Scan the entries below for "computer" and copy each line that holds it.

------------------------------------------------

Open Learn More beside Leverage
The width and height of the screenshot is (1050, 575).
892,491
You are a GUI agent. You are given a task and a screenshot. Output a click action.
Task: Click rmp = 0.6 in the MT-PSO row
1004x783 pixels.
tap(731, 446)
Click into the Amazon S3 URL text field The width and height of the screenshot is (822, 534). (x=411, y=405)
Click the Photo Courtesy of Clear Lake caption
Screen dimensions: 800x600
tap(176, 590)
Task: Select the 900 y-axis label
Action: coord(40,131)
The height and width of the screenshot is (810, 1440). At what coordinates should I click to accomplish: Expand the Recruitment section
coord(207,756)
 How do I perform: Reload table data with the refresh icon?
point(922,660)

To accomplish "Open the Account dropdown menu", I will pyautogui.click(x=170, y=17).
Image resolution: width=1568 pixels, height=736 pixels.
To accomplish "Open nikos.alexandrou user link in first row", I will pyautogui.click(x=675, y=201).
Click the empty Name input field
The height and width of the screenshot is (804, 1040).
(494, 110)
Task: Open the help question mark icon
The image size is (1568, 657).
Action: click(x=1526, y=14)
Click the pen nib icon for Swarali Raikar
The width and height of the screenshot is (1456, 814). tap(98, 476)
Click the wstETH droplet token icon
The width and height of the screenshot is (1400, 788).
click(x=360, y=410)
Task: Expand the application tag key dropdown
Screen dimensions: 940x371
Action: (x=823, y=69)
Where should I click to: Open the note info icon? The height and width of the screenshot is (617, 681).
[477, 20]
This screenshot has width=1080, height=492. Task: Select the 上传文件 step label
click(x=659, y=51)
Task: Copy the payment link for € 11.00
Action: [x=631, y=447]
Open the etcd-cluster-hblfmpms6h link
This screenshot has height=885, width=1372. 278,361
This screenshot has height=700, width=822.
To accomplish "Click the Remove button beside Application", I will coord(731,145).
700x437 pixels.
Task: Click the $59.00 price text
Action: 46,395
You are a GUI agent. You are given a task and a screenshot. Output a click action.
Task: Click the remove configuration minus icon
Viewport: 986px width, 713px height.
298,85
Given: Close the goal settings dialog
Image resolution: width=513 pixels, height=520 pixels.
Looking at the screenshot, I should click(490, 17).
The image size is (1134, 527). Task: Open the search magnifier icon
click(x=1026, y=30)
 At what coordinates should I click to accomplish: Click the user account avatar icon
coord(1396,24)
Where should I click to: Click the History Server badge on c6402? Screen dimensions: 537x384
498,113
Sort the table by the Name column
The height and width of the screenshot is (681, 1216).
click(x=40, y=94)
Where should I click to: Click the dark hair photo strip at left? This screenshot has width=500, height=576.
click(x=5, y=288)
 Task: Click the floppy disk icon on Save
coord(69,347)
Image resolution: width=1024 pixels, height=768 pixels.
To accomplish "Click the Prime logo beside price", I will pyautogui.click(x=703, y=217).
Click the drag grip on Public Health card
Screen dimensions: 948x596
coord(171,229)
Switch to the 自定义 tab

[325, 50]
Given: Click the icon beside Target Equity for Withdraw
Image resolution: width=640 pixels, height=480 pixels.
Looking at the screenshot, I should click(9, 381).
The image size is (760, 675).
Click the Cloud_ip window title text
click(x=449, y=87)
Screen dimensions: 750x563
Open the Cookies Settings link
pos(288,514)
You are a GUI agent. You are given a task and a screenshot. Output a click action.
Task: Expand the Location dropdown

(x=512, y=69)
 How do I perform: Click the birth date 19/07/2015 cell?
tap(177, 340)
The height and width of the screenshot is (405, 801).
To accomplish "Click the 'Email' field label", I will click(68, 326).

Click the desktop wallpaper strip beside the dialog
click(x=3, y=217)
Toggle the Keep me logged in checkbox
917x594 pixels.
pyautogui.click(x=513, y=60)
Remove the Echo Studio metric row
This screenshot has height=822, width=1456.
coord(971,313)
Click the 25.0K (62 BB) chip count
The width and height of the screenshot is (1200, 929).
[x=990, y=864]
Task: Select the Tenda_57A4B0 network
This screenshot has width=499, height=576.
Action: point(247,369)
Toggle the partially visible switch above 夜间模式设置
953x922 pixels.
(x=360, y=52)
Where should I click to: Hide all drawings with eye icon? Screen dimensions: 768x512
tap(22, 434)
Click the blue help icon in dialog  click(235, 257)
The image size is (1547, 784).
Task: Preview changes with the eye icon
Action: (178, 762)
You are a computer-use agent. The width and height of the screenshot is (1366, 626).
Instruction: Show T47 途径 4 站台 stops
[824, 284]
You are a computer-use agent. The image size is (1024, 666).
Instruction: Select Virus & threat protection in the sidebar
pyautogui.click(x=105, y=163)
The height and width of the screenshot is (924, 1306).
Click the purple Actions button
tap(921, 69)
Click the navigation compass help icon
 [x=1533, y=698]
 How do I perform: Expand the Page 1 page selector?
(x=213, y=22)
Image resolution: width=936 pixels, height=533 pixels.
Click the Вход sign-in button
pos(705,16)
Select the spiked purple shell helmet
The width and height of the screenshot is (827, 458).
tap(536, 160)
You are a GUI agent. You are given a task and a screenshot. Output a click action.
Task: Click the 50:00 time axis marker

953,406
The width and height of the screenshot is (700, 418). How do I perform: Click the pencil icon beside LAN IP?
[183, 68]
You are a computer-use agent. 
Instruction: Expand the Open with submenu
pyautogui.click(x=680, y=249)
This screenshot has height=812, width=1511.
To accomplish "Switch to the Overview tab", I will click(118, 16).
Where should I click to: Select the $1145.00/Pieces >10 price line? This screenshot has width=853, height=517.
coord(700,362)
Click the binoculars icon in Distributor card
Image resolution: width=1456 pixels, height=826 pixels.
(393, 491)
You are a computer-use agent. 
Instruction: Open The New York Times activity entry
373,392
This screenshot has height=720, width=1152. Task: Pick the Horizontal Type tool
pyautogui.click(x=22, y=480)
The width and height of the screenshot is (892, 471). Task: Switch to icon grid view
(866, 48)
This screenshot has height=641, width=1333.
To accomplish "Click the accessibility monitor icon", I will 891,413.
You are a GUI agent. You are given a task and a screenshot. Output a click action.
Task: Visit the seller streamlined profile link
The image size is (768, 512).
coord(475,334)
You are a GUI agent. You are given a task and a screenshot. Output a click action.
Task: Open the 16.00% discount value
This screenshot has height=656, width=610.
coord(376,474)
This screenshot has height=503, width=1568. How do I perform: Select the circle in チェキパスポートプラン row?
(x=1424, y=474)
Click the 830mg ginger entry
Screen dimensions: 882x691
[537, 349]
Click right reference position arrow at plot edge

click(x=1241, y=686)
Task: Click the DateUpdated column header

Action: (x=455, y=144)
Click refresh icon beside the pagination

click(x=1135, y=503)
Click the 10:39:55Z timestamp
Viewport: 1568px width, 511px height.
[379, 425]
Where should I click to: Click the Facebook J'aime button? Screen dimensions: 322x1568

------------------------------------------------

● **ANSWER TO THIS TASK**
You are a computer-use agent. The width and height of the screenshot is (1366, 626).
You are a computer-use agent. The image size is (1024, 666).
You are a computer-use agent. 
You are a computer-use agent. 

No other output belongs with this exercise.